┌─ Material provided

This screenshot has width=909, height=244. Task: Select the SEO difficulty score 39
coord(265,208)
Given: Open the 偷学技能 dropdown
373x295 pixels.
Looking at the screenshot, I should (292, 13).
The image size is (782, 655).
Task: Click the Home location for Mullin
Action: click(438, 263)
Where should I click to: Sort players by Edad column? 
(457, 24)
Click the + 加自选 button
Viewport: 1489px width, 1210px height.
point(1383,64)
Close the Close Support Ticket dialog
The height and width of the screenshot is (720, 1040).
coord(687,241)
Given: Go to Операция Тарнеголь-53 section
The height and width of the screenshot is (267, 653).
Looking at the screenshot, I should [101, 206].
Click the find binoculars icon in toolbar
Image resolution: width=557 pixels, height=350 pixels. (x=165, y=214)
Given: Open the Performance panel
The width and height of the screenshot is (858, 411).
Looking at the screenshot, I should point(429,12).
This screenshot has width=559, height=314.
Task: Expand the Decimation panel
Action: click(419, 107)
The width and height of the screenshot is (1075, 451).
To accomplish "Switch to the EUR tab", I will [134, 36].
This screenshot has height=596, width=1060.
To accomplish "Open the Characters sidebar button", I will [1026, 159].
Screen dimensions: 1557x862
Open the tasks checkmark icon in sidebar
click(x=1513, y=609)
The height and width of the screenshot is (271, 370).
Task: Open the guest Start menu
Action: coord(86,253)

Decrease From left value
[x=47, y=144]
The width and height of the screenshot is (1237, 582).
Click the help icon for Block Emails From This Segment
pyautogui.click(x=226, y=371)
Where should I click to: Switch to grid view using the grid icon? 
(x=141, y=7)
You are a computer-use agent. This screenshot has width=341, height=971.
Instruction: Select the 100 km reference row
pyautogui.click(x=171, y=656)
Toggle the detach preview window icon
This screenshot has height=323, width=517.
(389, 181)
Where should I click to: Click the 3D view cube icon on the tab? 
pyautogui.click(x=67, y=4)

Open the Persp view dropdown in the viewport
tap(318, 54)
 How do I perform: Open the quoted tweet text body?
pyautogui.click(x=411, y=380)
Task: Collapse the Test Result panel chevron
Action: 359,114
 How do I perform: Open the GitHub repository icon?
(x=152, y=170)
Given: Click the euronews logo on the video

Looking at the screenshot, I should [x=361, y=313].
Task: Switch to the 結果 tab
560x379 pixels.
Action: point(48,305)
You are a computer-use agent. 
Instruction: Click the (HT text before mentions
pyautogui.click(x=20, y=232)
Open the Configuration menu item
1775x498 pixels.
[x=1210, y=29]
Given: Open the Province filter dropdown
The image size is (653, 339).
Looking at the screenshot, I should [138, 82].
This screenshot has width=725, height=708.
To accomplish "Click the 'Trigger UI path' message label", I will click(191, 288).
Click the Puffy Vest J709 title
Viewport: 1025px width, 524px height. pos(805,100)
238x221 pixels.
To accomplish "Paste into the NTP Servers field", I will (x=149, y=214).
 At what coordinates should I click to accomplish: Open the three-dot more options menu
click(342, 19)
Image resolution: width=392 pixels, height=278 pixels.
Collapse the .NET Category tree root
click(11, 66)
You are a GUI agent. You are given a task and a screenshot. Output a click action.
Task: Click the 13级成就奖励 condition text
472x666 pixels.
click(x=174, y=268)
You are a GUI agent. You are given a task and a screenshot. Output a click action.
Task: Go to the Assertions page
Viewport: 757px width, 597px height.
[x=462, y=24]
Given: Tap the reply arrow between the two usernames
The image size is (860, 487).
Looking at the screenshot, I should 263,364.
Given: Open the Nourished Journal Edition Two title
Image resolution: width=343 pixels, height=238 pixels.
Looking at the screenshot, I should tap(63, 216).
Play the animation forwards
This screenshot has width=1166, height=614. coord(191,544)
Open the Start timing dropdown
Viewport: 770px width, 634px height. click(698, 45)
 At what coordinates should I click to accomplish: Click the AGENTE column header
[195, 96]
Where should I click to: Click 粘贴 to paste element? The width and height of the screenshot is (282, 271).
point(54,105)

└─

§ Action item:
Say how many lines of the records include the word "button", and give nothing but the number.

§ Finished exercise:
2